Here Be Dragons deals with the shackles of enduring love for the wrong and entirely undeserving 
person. 




I’ve found two more on Kindle and I shall keep looking!

Comments

Susan Price said…
Ah, when the sukebind is in bloom... I love Cold Comfort Farm too (especially when the porridge boils over) but I'm guilty of never having read any of Stella Gibbons' other books.

Your blog makes me feel that I must put that right. But which to choose?
Sandra Horn said…
I'm enjoying Westwood, Sue, and Here be Dragons. The short stories in Christmas at CCF are good too.
Jan Needle said…
I may have said this before, but as a boy I used to visit a farm in Hampshire (at World's End, believe it or not) run by an old lady called Mrs Foster. The state of her kitchen would have given a health inspector forty fits, and if she offered a cup of tea the only sensible response was a grateful declination (if there's such a word.) One day I was offered a 'bit of cake,' which at my age I could not refuse; death would have been preferable.
The only plate to hand was unbelievably filthy, unacceptable for a guest even to Mrs F. A cat was walking past her at the time, so she casually scooped it off the floor in one hand, and rubbed it across the plate held in the other. Cold Comfort Farm? For cissies!
This story is true. As is the fate of the cake. I ate it...
janedwards said…
Cold Comfort is one of my all time favourites - I shall have to look out Here be Dragons!
Griselda Heppel said…
Poor Stella Gibbons. I'm torn between bursting with jealousy that in Cold Comfort Farm she achieved a classic of timeless, matchless wit and absurdity, and sympathy for her frustration at the public's neglect of all her other novels. My mother has never got over being invited, aged 20, to tea with her aunt to meet Stella Gibbons, only to find that her garbled admiration of Cold Comfort Farm was the last thing the writer wanted to hear. Yet Gibbons should have taken pride in creating a book that has had us all laughing ever since. I thought the BBC adaptation decades ago with Alistair Sim terrifying the Quivering Brethren (Ye're all damned!) was superb.
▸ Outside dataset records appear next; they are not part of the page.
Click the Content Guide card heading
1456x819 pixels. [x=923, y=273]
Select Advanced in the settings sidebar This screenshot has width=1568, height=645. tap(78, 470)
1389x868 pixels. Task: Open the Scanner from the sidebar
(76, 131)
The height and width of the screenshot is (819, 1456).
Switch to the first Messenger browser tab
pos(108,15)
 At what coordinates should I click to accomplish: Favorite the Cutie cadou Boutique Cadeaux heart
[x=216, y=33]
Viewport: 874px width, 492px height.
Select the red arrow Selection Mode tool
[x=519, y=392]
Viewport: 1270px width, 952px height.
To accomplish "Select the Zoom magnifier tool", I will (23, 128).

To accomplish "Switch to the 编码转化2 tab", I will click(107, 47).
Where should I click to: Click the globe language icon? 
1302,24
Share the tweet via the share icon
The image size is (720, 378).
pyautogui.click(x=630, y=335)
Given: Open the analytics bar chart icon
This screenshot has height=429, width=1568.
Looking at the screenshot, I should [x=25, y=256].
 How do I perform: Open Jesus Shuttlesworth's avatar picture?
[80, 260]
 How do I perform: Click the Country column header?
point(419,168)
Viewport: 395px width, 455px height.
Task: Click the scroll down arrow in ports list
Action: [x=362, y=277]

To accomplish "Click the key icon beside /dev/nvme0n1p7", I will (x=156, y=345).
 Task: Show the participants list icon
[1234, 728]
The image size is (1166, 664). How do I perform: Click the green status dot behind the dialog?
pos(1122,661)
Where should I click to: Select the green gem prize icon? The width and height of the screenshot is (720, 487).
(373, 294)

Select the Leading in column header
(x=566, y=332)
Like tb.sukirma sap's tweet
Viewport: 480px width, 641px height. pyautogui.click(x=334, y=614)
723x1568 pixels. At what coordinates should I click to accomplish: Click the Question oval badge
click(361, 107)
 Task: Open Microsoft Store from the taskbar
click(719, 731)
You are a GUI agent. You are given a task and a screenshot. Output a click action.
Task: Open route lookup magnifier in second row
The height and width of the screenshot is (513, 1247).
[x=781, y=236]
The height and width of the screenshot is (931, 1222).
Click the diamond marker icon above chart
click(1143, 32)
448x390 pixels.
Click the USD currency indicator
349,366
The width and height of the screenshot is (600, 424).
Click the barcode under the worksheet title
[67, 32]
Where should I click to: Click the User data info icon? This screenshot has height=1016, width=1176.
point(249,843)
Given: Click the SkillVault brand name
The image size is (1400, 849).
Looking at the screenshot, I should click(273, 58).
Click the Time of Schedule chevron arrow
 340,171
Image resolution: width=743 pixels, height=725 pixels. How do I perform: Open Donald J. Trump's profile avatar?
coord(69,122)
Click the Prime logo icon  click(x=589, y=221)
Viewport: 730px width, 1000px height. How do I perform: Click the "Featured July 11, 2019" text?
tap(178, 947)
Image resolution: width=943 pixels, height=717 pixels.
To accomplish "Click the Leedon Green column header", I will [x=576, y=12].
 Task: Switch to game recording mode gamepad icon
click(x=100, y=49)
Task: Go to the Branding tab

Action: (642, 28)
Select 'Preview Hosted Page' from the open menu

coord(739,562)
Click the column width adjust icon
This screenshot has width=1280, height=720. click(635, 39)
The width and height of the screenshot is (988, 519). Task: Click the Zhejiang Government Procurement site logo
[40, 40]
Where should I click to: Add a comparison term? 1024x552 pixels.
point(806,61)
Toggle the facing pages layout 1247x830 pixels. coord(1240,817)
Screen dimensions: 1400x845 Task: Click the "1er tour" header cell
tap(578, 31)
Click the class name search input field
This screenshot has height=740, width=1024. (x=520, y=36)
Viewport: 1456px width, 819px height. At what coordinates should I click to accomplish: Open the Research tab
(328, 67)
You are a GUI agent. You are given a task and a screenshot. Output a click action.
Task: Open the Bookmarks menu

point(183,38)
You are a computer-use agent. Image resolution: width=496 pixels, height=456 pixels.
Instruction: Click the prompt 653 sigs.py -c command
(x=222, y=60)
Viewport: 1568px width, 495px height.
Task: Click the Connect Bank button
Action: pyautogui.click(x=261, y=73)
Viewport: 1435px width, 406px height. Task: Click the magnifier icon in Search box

But thanks for the pointer to Gibbons's other books - I must give them a try.
Ann Turnbull said…
Yes, me too, I never knew she'd written any other books, though my paperback of Cold Comfort Farm has been read many times and still sits, brown and fragile, on our shelves. Back in the 1960s, I went to a musical version of Cold Comfort Farm. It was performed in a community hall somewhere in east London (I remember, afterwards, eating eel pie in a tiny cafe nearby that sold nothing else!) The musical was terrific fun - Meriam (was that her name?) the hired girl being the star attraction, and I can still remember the tune and chorus line of her song about the sukebind...
Umberto Tosi said…
So true. No sooner has success come calling than you notice the excess baggage of expectations she's brought with her for the duration. The fact that this is what we call a "high-level" problem is "cold comfort." Thanks for your sharpely angled post!